**Task directions**
Please repeat each line from the one holding "You are a computer-use agent. 800x546 pixels." through the final line of the data, exactly as it stands, with no pictures.

**Records provided**

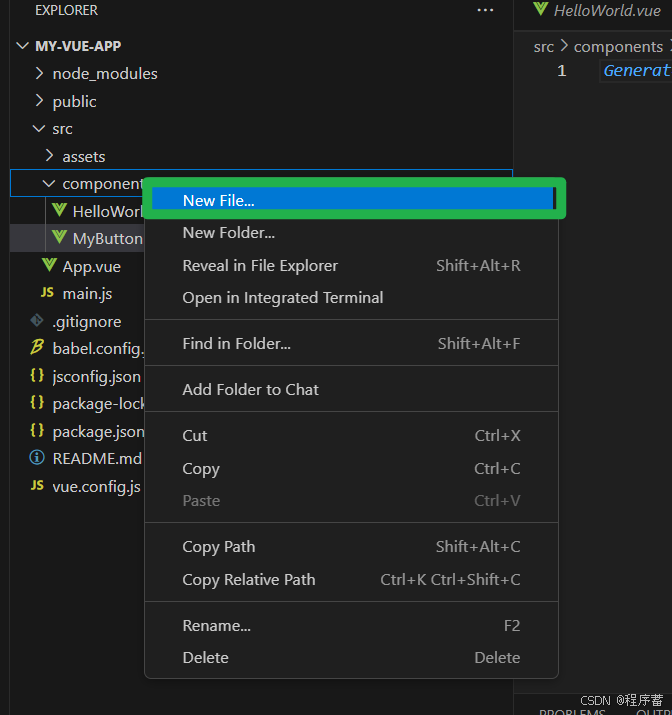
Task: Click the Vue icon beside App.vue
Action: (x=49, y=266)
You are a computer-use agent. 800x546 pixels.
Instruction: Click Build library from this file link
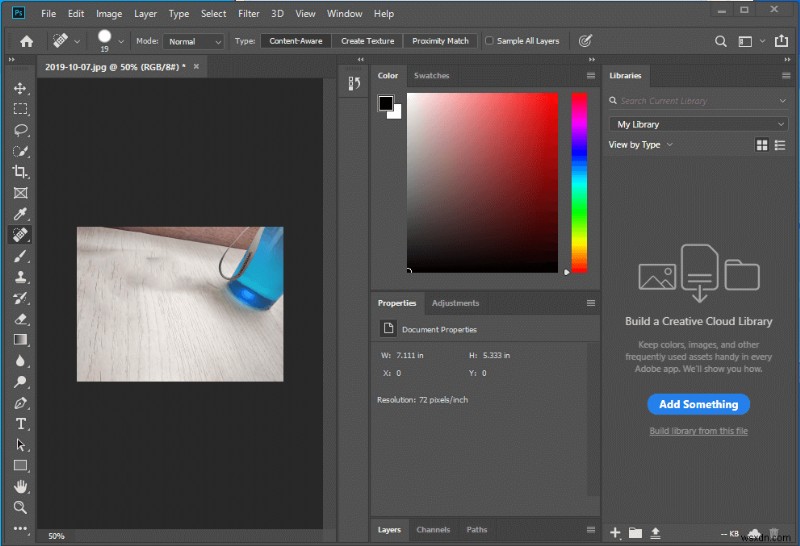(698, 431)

**Exercise result**
You are a computer-use agent. 800x546 pixels.
Instruction: Click Build library from this file link
(698, 431)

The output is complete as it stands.